Читаем Dying Inside полностью

Success. The ministrations of her soapy hand revive me.

We spring toward the bed. Still stiff, I top her and take her. Gasp gasp gasp, moan moan moan. I can get nothing on the mental band. Suddenly she goes into a funny little spasm, intense but quick, and my own spurt swiftly follows. So much for sex. We curl up together, cuddly in the afterglow. I try again to probe her. Zero. Zee-ro. Is it gone? I think it’s really gone. You have been present today at an historic event, young lady. The perishing of a remarkable extrasensory power. Leaving behind this merely mortal husk of mine. Alas.

“I’d love to read some of your poetry, Dave,” she says.

* * *

Monday night, about seven-thirty. Lisa has left, finally. I go out for dinner, to a nearby pizzeria. I am quite calm. The impact of what has befallen me hasn’t really registered yet. How strange that I can be so accepting. At any moment, I know, it’s bound to come rushing in on me, crushing me, shattering me; I’ll weep, I’ll scream, I’ll bang my head against walls. But for now I’m surprisingly cool. An oddly posthumous feeling, as of having outlived myself. And a feeling of relief: the suspense is over, the process has completed itself, the dying is done, and I’ve survived it. Of course I don’t expect this mood to last. I’ve lost something central to my being, and now I await the anguish and the grief and the despair that must surely be due to erupt shortly.

But it seems that my mourning must be postponed. What I thought was all over isn’t over yet. I walk into the pizzeria and the counterman gives me his flat cold New York smile of welcome, and I get this, unsolicited, from behind his greasy face: Hey, here’s the fag who always wants extra anchovies.

Reading him clearly. So it’s not dead yet! Not quite dead! Only resting a while. Only hiding.

* * *

Tuesday. Bitter cold; one of those terrible late-autumn days when every drop of moisture has been squeezed from the air and the sunlight is like knives. I finish two more term papers for delivery tomorrow. I read Updike. Judith calls after lunch. The usual dinner invitation. My usual oblique reply.

“What did you think of Karl?” she asks.

“A very substantial man.”

“He wants me to marry him.”

“Well?”

“It’s too soon. I don’t really know him, Duv. I like him, I admire him tremendously, but I don’t know whether I love him.”

“Then don’t rush into anything with him,” I say. Her soap-opera hesitations bore me. I don’t understand why anybody old enough to know the score ever gets married, anyway. Why should love require a contract? Why put yourself into the clutches of the state and give it power over you? Why invite lawyers to fuck around with your assets? Marriage is for the immature and the insecure and the ignorant. We who see through such institutions should be content to live together without legal coercion, eh, Toni? Eh? I say, “Besides, if you marry him, he’d probably want you to give up Guermantes. I don’t think he could dig it.”

“You know about me and Claude?”

“Of course.”

“You always know everything.”

“This was pretty obvious, Jude.”

“I thought your power was waning.”

“It is, it is, it’s waning faster than ever. But this was still pretty obvious. To the naked eye.”

“All right. What did you think of him?”

“He’s death. He’s a killer.”

“You misjudged him, Duv.”

“I was in his head. I saw him, Jude. He isn’t human. People are toys to him.”

“If you could hear the sound of your own voice now, Duv. The hostility, the outright jealousy—”

“Jealousy? Am I that incestuous?”

“You always were,” she says. “But let that pass. I really thought you’d enjoy meeting Claude.”

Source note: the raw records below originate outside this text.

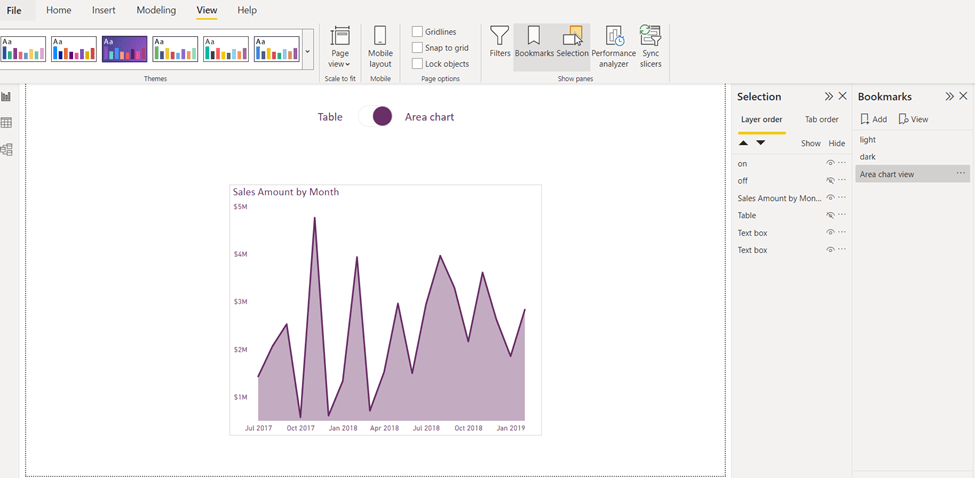Open the Report view in left sidebar
Screen dimensions: 975x478
pos(7,97)
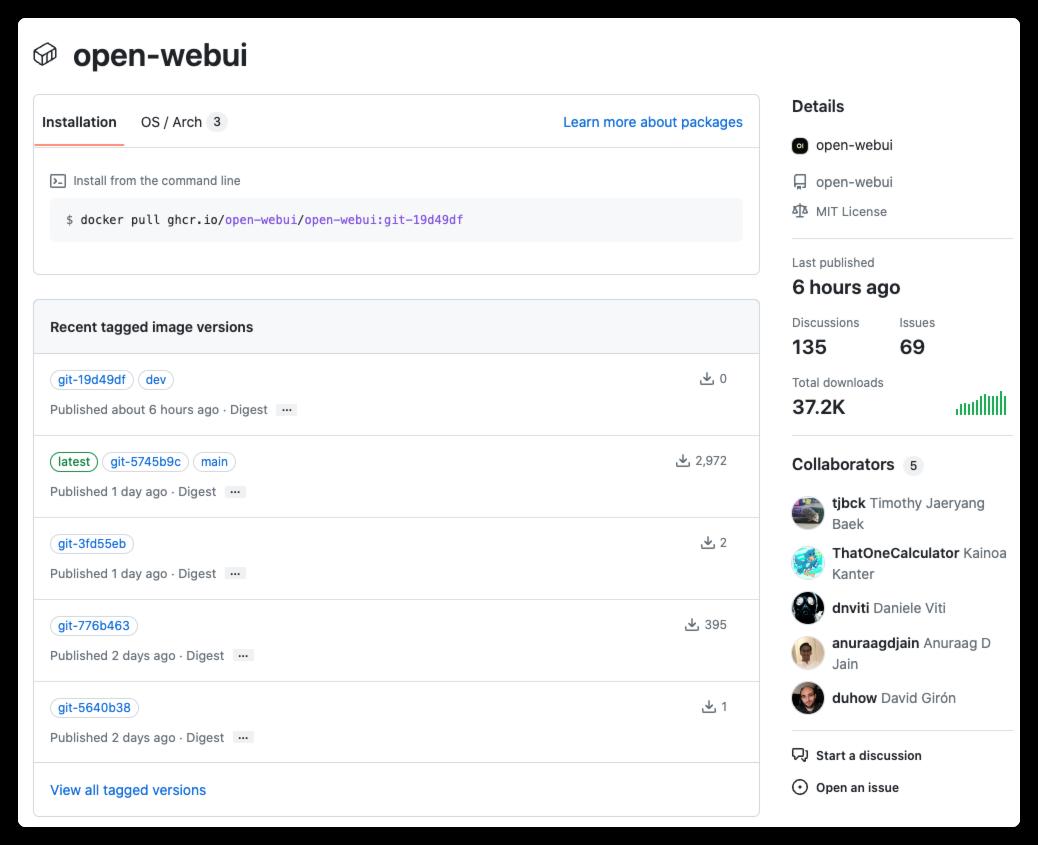The image size is (1038, 845).
Task: Select the Installation tab
Action: click(79, 122)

“I did. He’s fascinating. I think cobras are fascinating too.”

“Oh, fuck you, Duv.”

“You want me to pretend I liked him?”

“Don’t do me any favors.” The old icy Judith.

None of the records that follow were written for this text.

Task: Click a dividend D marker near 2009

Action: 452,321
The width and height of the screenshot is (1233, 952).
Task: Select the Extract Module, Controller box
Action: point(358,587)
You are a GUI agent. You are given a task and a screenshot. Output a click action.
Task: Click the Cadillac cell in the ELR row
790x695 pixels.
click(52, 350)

“What’s Karl’s reaction to Guermantes?”

She pauses. Finally: “Pretty negative. Karl’s very conventional, you know. Just as you are.”

“Me?”

“Oh, you’re so fucking straight, Duv! You’re such a puritan! You’ve been lecturing me on morality all my goddamned life. The very first time I got laid there you were, wagging your finger at me—”

“Why doesn’t Karl like him?”

“I don’t know. He thinks Claude’s sinister. Exploitive.” Her voice is suddenly flat and dull. “Maybe he’s just jealous. He knows I’m still sleeping with Claude. Oh, Jesus, Duv, why are we fighting again? Why can’t we just talk?”

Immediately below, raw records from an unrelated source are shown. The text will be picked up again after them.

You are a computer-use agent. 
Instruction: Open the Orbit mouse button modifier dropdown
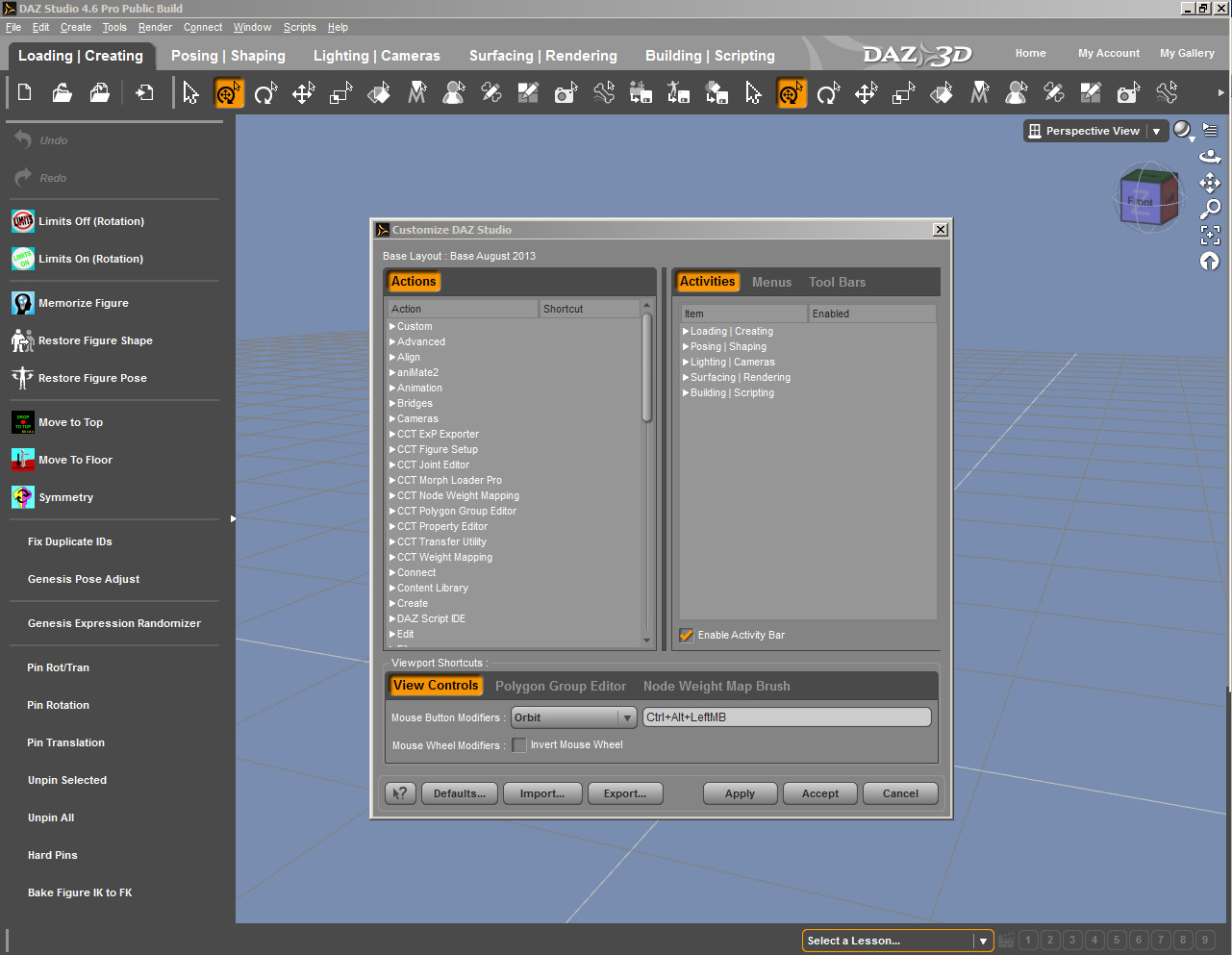(x=573, y=717)
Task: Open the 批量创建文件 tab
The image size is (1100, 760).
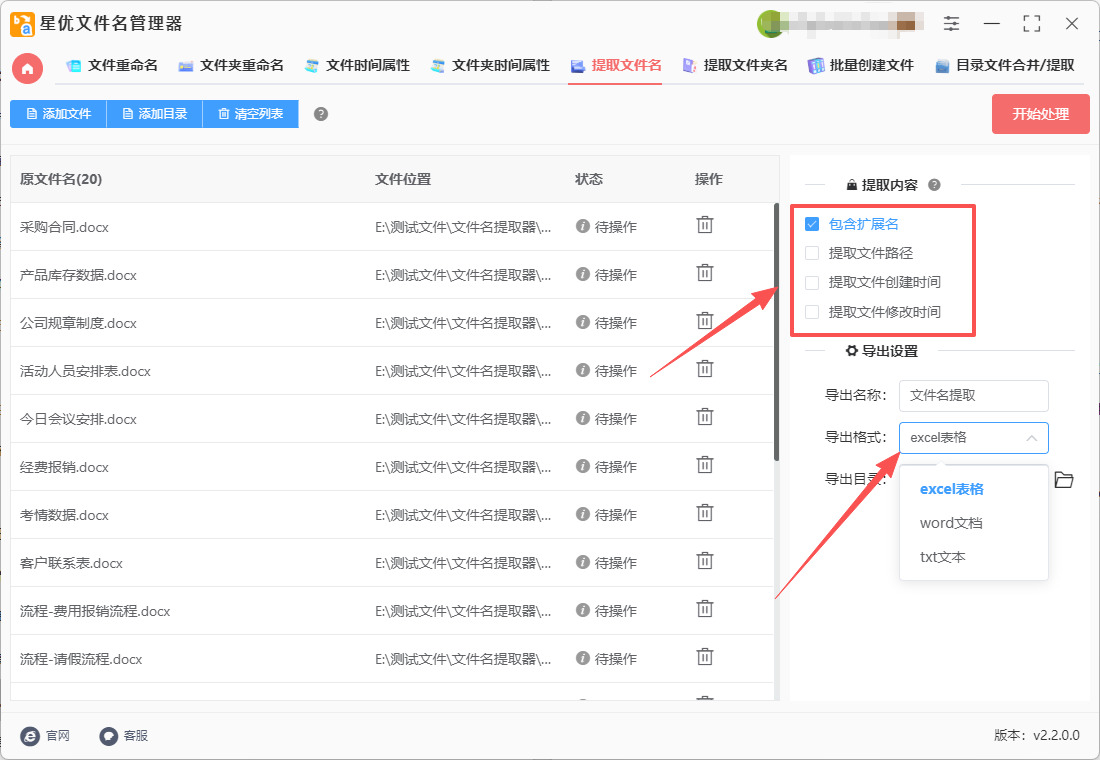Action: pyautogui.click(x=861, y=66)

“I’m not the one who’s fighting. I’m not the one who raised his voice.”

“You’re challenging me. That’s what you always do. You spy on me and then you challenge me and try to put me down.”

“Old habits are hard to break, Jude. Really, though: I’m not angry with you.”

“You sound so smug!”

“I’m not angry. You are. You got angry when you saw that Karl and I agree about your friend Claude. People always get angry when they’re told something they don’t want to hear. Listen, Jude, do whatever you want. If Guermantes is your trip, go ahead.”